The race itself is a real physical test for Formula One drivers. The Sepang International Circuit is a 5.543 km track, with ambient temperatures averaging more than 30°C and humidity typically around 70-80%. It is a punishing race. In Sepang, cockpit temperatures frequently hit numbers approaching 50°C and drivers also must combat extreme G-forces on their bodies - Sepang is a serious test of physical fitness. A driver's heart-rate can reach as high as 170 bpm, burning up to 1,500 calories and losing around three litres of body fluid in sweat, so hydration will be crucial. You will see this weekend many of the drivers wearing special cooling vests to battle the scorching heat.
Given their partnership with Malaysian oil giant, PETRONAS, Mercedes will want to do well this weekend. Sepang is characterised with its sweeping corners and long straights, and the Silver Arrows should be well-suited to this track. Set-up is always a compromise in Malaysia; drivers need a good car in the middle sector, but they also cannot afford to lose too much time on the long straights.
The biggest unknown is the weather. The latest weather forecast (27/09/17) indicates a high possibility of rain during each day of the Malaysian Grand Prix weekend, which means that after the Singapore Grand Prix we may very well see another race in wet conditions.

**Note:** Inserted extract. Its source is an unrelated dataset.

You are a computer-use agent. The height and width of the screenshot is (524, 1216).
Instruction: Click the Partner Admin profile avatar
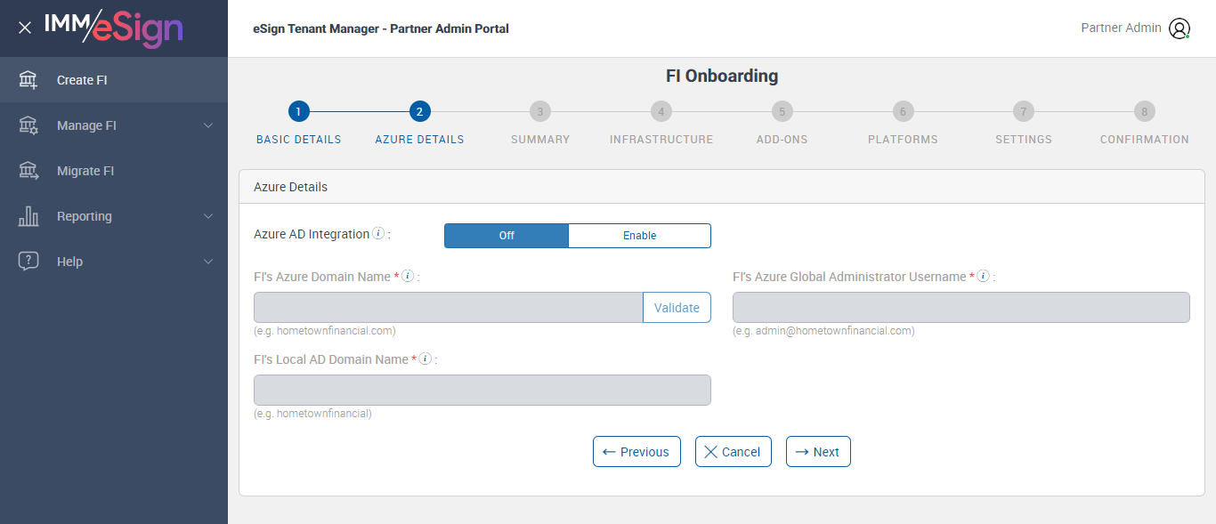click(x=1180, y=28)
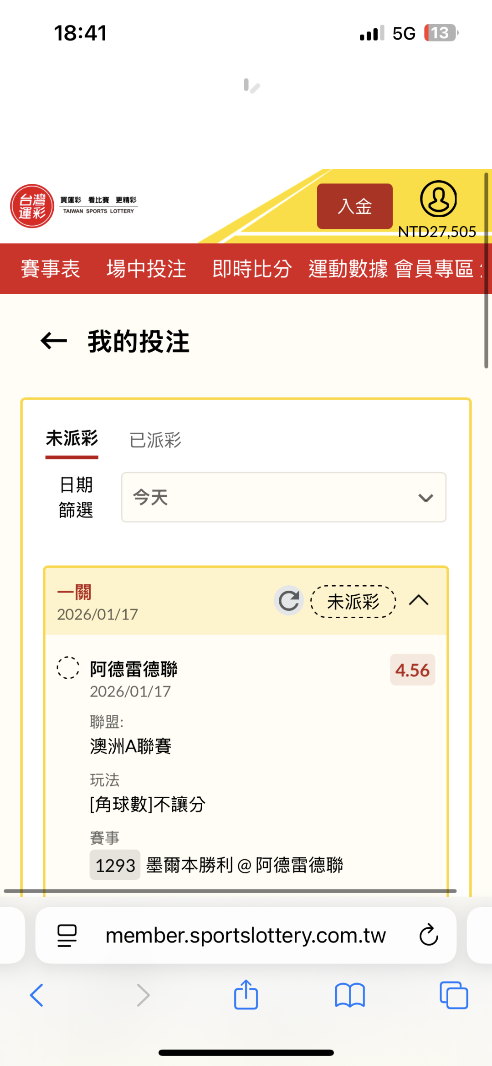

The things to look out for this weekend include; Ferrari's resolve to pull out an unlikely result to bounce back from its Singapore nightmare. Pierre Gasly is poised to make his Formula 1 debut for Toro Rosso, with multiple sources indicating that the Italian team has decided to ‘rest’ Kvyat. Finally, will Alonso re-sign for McLaren on a one-year deal now it has Renault engines for 2018? With Alonso frequently saying from the beginning of the season he wanted to have his 2018 plans sorted by September, he will need to make an announcement before race day in Malaysia.

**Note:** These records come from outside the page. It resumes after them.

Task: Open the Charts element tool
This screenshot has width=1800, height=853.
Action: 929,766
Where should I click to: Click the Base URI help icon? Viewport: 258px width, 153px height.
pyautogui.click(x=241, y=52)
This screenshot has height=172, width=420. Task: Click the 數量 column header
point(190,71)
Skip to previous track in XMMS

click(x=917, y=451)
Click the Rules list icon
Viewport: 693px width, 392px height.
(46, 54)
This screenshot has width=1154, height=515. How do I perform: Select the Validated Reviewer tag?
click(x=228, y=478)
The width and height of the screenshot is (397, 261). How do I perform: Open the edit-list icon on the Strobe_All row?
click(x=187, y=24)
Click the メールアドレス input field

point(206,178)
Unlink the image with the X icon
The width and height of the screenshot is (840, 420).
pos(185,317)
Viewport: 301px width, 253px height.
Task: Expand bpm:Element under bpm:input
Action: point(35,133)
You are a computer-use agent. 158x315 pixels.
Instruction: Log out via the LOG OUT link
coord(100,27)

Title rivals Mercedes and Ferrari have chosen different tyre strategies for the Malaysian Grand Prix. Sepang has many characteristics similar to Spa where Ferrari and Mercedes were evenly matched, but ultimately Mercedes still had the power advantage. It is expected to be a similar race in Malaysia.
The prediction is for Hamilton to take pole and the win in a closely fought battle with Vettel, but don’t be surprised if Ferrari do bounce back. Weather could really mix things up this weekend.